The recent world-wide astronomy observing campaign of the merger of two neutron stars using light, or electromagnetic (EM) radiation, along with gravitational waves (GW), an event called GW 170817, threw wide open the multi-messenger window on the universe, producing large advances in knowledge about many fields of physics and astronomy. But at least one aspect of such a merger is yet to be explored by observations: the interaction of the magnetospheres, or regions of space affected by magnetic fields, of the two neutron stars (NS), contemporaneous with, or just prior to the release of the most intense gravitational waves and the merger. Various theoretical models suggest that a bright, prompt, low-frequency radio pulse could be emitted at that time.

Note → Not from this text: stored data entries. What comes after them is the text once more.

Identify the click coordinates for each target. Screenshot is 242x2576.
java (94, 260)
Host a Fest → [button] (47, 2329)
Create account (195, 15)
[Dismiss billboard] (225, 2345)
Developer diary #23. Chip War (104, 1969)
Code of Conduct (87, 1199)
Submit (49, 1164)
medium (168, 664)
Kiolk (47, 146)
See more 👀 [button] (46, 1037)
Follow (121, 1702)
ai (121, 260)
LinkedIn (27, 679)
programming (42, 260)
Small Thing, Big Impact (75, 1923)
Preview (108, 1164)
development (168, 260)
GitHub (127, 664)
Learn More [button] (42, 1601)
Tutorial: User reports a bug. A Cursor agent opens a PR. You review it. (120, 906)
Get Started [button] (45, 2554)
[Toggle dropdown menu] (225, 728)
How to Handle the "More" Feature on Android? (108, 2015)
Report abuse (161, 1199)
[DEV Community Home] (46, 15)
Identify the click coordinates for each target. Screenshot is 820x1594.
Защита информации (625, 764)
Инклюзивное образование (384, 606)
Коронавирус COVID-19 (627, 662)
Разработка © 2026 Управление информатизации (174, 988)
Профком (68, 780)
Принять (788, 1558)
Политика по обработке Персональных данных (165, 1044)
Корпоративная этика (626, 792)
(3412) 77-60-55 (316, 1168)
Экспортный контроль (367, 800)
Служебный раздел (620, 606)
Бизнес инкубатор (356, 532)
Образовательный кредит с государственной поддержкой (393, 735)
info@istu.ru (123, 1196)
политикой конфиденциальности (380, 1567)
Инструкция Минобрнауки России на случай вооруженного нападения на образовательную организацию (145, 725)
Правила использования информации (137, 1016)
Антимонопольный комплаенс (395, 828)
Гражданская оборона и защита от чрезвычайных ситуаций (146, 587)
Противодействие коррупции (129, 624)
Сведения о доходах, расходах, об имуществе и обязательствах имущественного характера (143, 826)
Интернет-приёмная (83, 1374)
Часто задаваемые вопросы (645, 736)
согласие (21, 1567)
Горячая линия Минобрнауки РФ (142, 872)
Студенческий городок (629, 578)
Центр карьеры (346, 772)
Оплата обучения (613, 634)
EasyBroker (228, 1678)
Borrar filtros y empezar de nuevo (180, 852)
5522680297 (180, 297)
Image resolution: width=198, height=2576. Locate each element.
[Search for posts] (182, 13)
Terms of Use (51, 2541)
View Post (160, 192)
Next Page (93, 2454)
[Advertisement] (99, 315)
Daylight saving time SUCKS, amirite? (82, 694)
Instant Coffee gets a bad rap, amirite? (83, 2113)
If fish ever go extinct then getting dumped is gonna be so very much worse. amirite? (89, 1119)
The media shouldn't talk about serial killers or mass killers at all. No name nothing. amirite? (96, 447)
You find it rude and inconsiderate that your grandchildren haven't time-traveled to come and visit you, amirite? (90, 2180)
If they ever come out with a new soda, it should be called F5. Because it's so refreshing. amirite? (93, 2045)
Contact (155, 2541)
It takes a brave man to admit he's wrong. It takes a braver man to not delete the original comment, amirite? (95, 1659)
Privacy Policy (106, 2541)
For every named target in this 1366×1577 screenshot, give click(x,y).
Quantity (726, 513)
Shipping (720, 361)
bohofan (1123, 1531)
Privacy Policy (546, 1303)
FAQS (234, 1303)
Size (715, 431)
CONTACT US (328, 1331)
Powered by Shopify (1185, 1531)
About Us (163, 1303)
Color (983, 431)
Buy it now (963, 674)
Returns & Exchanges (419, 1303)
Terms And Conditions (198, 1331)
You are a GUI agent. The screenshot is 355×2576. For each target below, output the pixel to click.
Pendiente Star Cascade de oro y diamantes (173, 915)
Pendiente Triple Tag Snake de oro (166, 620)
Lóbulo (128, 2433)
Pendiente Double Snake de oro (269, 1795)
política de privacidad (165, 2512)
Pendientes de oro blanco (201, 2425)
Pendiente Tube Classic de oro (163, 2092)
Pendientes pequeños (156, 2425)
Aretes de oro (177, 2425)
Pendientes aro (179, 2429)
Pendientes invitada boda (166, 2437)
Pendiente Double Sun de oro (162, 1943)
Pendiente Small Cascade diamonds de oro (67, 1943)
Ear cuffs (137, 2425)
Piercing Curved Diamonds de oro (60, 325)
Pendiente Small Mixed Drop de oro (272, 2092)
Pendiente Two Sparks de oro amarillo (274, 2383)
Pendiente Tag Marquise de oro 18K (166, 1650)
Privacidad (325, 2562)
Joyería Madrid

A research collaboration between Virginia Polytechnic Institute and State University (Virginia Tech; VT) and the State University of New York College at Old Westbury will conduct a triggered search for fast radio transients coincident with GW signals from binary NS mergers detected by the Laser Interferometer Gravitational Wave Observatory (LIGO) and Virgo collaboration. The first station of the Long Wavelength Array (LWA1) radio telescope will be used in this work. A graduate student at Virginia Tech and undergraduate students at both institutions will be involved in this research. At SUNY Old Westbury, where the student body predominantly consists of members of groups underrepresented in astronomy, a particular effort will be made to involve students from these groups in the research program.
Observing a prompt radio pulse in near-coincidence with a GW event (or setting limits on its brightness) could pin down details of the environmental physics of the merger which can play a role in understanding the subsequent accretion, relativistic jet, gamma-ray burst, and succeeding electromagnetic emission. LIGO will start the O4 science run in 2021, during the project period. The latency for GW notification will be low enough (3 minutes) to enable LWA1?s automatic response system to begin timely observations. The research team has extensive experience with dispersed single-pulse detection, using LWA1. So they are well-positioned to observe any prompt low-frequency pulse. The researchers will communicate their observations and analysis of any prompt pulse (or upper limit) as quickly as possible through the LIGO-Virgo OpenLVEM Forum, probably within about a day of an event. This project advances the goals of the NSF Windows on the Universe Big Idea.
This award reflects NSF's statutory mission and has been deemed worthy of support through evaluation using the Foundation's intellectual merit and broader impacts review criteria.